● **Provided passage**
_ _ _ _ _ _ _

Presumably you've told the DVD player to downmix aduio to stereo when using the optical output? You must have done otherwise the DAC wouldn't be able to handle the signal (it's two-channel only).

My setup is:

* Beresford Caiman

* Apple MacBook Pro (connected to Beresford Caiman via Airport Express)

* Dynaudio MC-15 active speakers (using Beresford Caiman as preamp)

* Cheap DVD player: Promac DVDG-300 (or using the Apple's DVD drive), both connected via optical cable.

Would a better DVD player help? Though I thought the Beresford would bypass it.

Possibly, the cheap DVD player may not be very accomplished at downmixing 5.1 channels to stereo.

What soundtrack do you choose when watching DVDs? I think most have the option of a stereo soundtrack instead of the 5.1, is that what you're using?

A related beginner's question: if eventually I buy a Blu-Ray player would HD audio actually work within this system?

No it wouldn't, you need to connect via HDMI for HD audio (or multi-channel analogue outputs but you don't have that option), connecting via optical or coaxial will just give you the standard audio, again downmixed to stereo as you're only running a two channel system.

_ _ _ _ _ _ _

● **What you need to do**
(a) Summarize the audio setup thread in two sentences.
(b) Carry the audio setup thread further with a few more sentences that follow on from its last reply.

● **Data entries**
_ _ _ _ _ _ _

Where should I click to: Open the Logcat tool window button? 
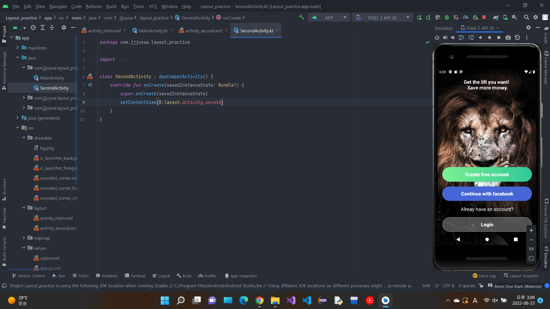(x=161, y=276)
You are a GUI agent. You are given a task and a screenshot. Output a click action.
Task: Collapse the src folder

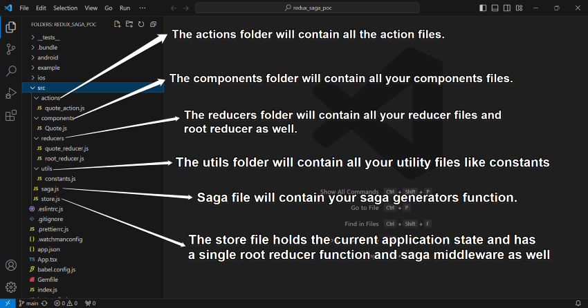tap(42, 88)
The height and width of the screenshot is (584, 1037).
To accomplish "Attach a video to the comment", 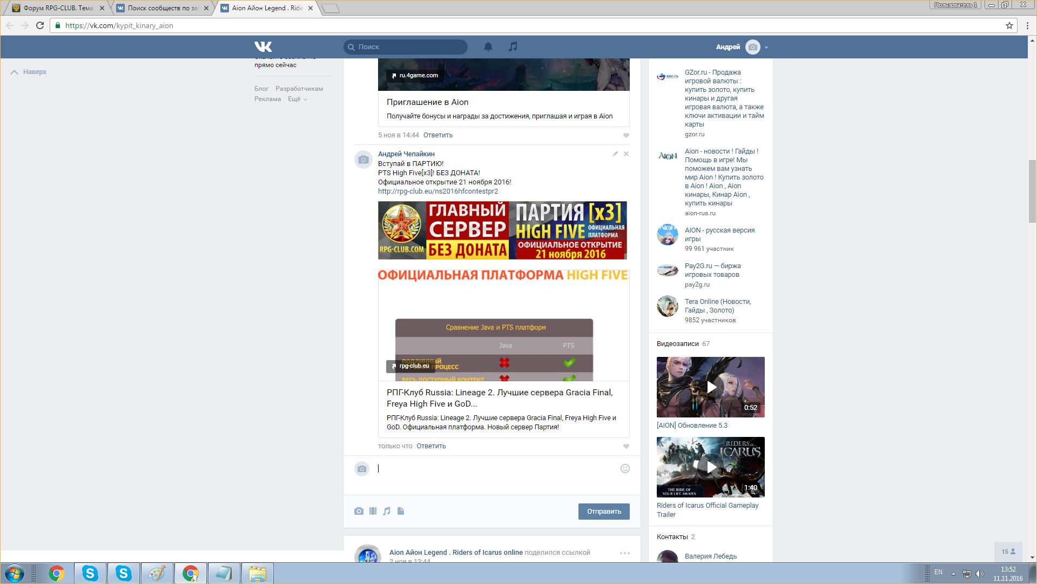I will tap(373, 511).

_ _ _ _ _ _ _

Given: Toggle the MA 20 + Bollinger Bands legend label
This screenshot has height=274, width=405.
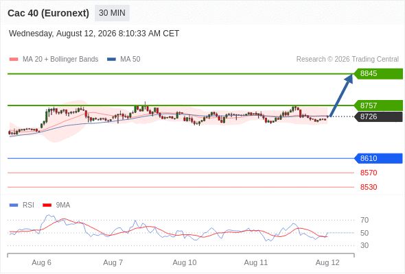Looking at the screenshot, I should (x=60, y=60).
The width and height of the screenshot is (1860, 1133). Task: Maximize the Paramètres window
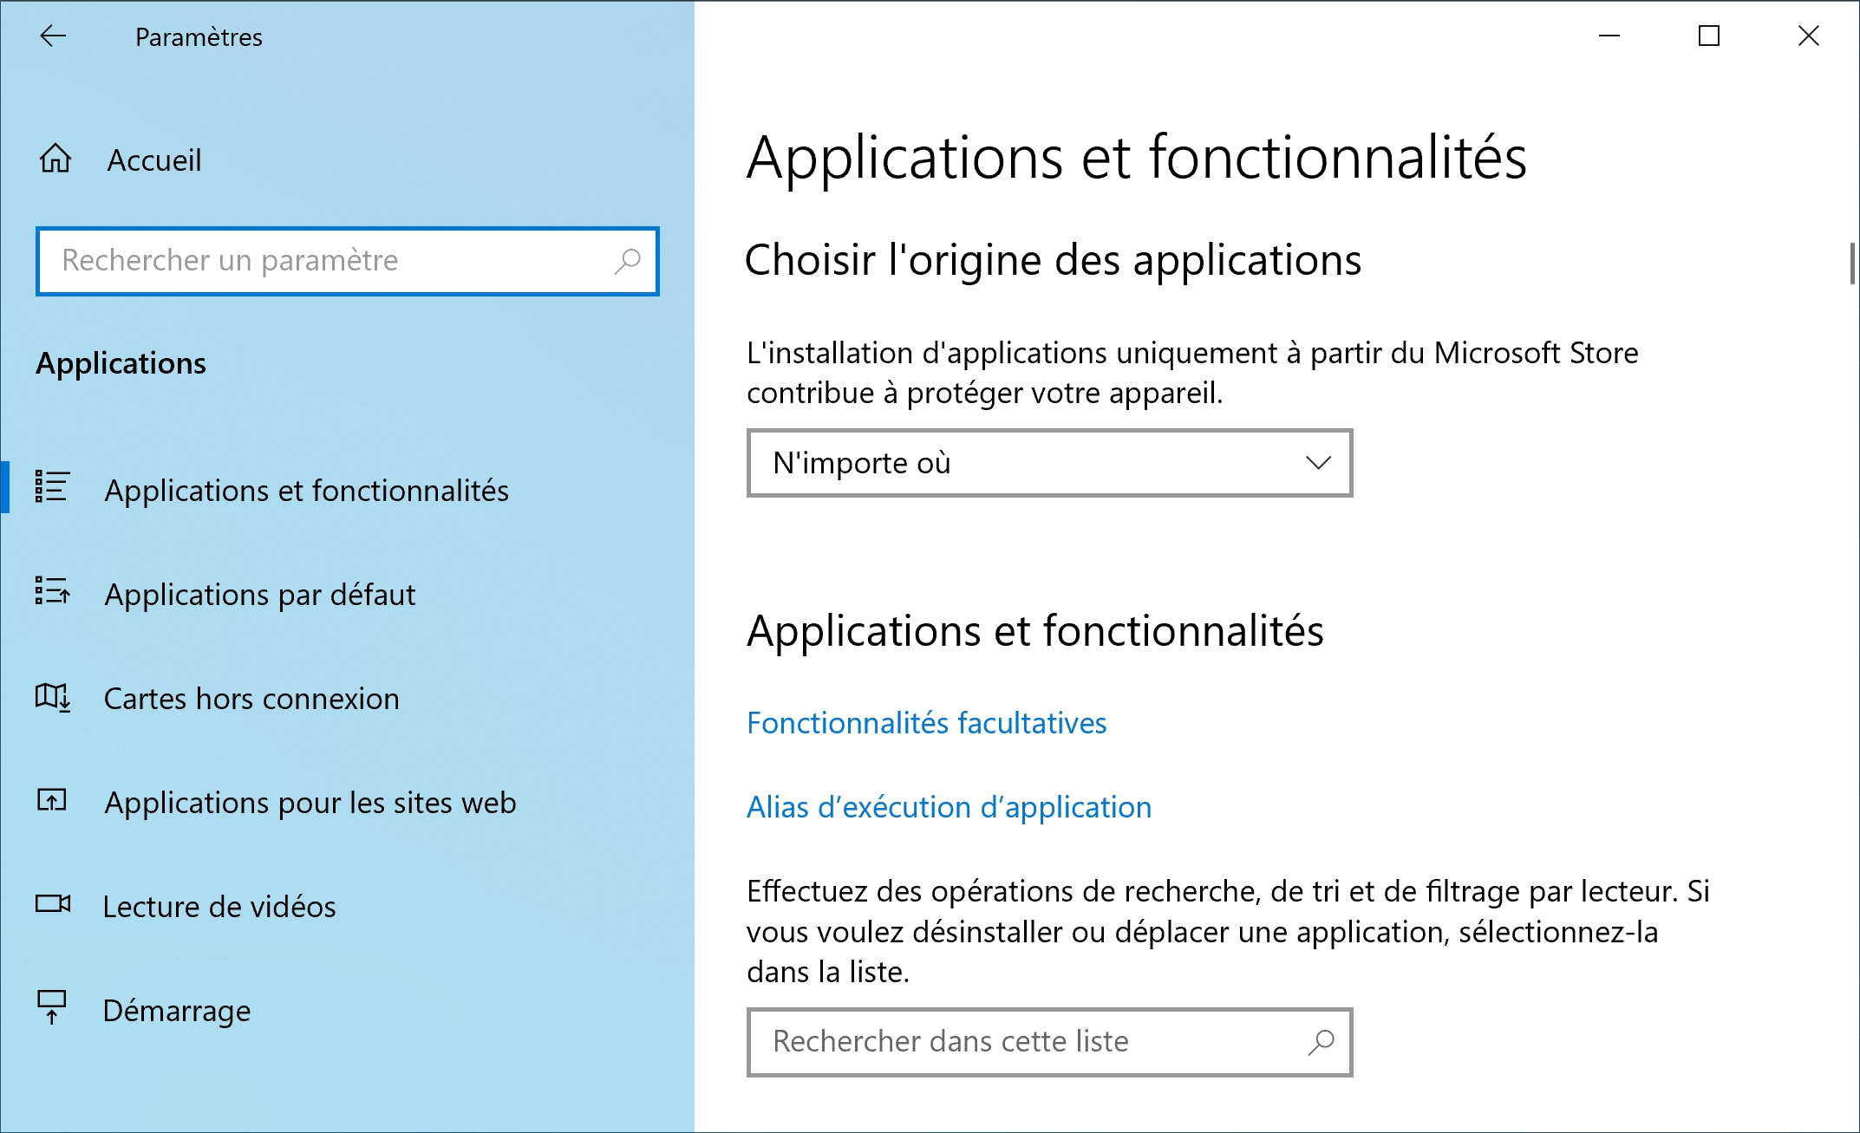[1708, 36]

_ _ _ _ _ _ _

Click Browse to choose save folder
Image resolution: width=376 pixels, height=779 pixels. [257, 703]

_ _ _ _ _ _ _

● **Results for the exercise**
(a) A user whose system has a Beresford Caiman DAC, a MacBook Pro, Dynaudio MC-15 active speakers and a cheap DVD player on optical cable asks whether a better DVD player would help. The replies say that the DAC handles only two channels, that the cheap player may be poor at downmixing 5.1 audio to stereo, and that a future Blu-Ray player would not give HD audio over optical or coaxial, because HD audio needs an HDMI connection.

(b)
 

manicm

Well-known member
There is most likely nothing wrong with your equipment or your setup. This is unfortunately just the nature of downsizing AV to stereo - as I have for the past 8 years.

And it is worse with Blu-ray. Remember, when producers direct a movie they dedicate a single channel for the main dialogue only. So this is lost in a stereo setup.

The only solution is the brutal solution - crank your volume up.

Another thing that helps - since I don't have my Samsung LCD connected to my hifi - and it is a real pain in the posterior to mute it's internal speakers, I've decided to leave it's internal speakers permanently on - and this boosts dialogue! (HDMI still sends audio to the telly - no matter how I setup telly or BR player). And does not seem to affect my main output - stereo from BR player to hifi.

Enjoy!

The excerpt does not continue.